> **Your objective**:
All of the records below are to be printed exactly; the pictures are to be left out.

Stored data
+ + +
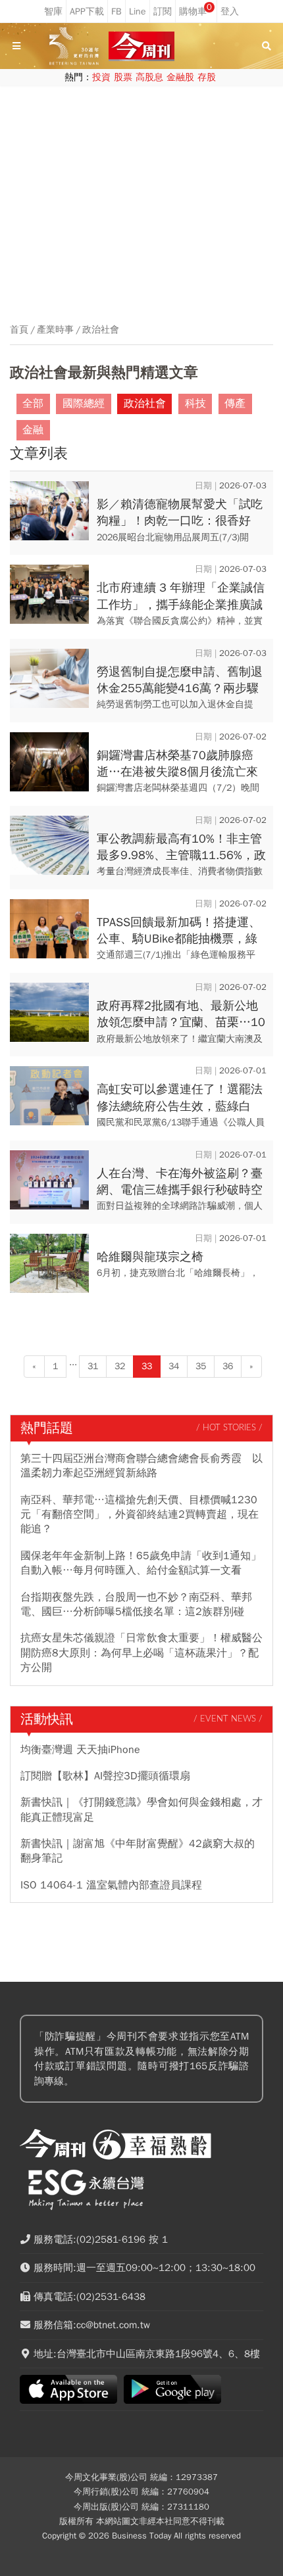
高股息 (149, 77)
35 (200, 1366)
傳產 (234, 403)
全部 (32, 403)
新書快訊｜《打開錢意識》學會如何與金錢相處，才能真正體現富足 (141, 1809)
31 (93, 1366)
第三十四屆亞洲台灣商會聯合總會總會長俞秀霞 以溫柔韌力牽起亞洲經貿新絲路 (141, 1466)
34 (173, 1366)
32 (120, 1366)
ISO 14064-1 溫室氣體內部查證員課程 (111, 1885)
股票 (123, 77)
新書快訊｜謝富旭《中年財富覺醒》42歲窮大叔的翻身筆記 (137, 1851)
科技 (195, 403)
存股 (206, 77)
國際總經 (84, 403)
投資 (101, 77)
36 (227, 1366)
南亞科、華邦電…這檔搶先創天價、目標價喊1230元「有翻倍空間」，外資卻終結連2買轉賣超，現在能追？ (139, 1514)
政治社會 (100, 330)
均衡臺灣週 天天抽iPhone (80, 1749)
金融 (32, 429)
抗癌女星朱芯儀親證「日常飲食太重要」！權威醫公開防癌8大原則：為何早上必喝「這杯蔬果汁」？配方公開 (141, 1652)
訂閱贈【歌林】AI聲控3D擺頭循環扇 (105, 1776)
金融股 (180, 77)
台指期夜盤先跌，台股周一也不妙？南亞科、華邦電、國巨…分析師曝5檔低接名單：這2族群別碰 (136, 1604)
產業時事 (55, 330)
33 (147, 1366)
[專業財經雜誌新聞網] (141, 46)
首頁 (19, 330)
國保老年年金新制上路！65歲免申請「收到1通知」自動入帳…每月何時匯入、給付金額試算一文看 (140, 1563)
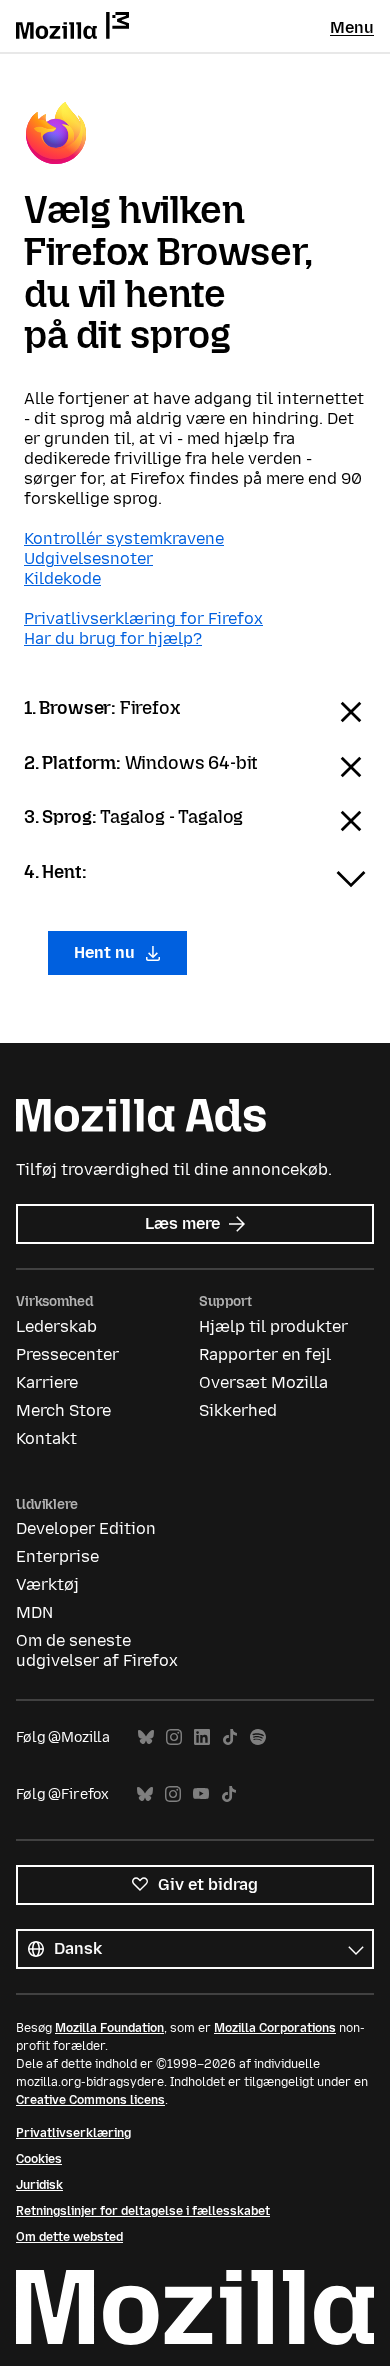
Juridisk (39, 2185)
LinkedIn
+ + +
> **Expected answer**:
高股息 (149, 77)
35 (200, 1366)
傳產 (234, 403)
全部 (32, 403)
新書快訊｜《打開錢意識》學會如何與金錢相處，才能真正體現富足 (141, 1809)
31 (93, 1366)
第三十四屆亞洲台灣商會聯合總會總會長俞秀霞 以溫柔韌力牽起亞洲經貿新絲路 (141, 1466)
34 (173, 1366)
32 (120, 1366)
ISO 14064-1 溫室氣體內部查證員課程 (111, 1885)
股票 (123, 77)
新書快訊｜謝富旭《中年財富覺醒》42歲窮大叔的翻身筆記 (137, 1851)
科技 (195, 403)
存股 (206, 77)
國際總經 (84, 403)
投資 (101, 77)
36 (227, 1366)
南亞科、華邦電…這檔搶先創天價、目標價喊1230元「有翻倍空間」，外資卻終結連2買轉賣超，現在能追？ (139, 1514)
政治社會 (100, 330)
均衡臺灣週 天天抽iPhone (80, 1749)
金融 (32, 429)
抗癌女星朱芯儀親證「日常飲食太重要」！權威醫公開防癌8大原則：為何早上必喝「這杯蔬果汁」？配方公開 (141, 1652)
訂閱贈【歌林】AI聲控3D擺頭循環扇 (105, 1776)
金融股 (180, 77)
台指期夜盤先跌，台股周一也不妙？南亞科、華邦電、國巨…分析師曝5檔低接名單：這2族群別碰 (136, 1604)
產業時事 (55, 330)
33 (147, 1366)
[專業財經雜誌新聞網] (141, 46)
首頁 (19, 330)
國保老年年金新制上路！65歲免申請「收到1通知」自動入帳…每月何時匯入、給付金額試算一文看 (140, 1563)
Juridisk (39, 2185)
LinkedIn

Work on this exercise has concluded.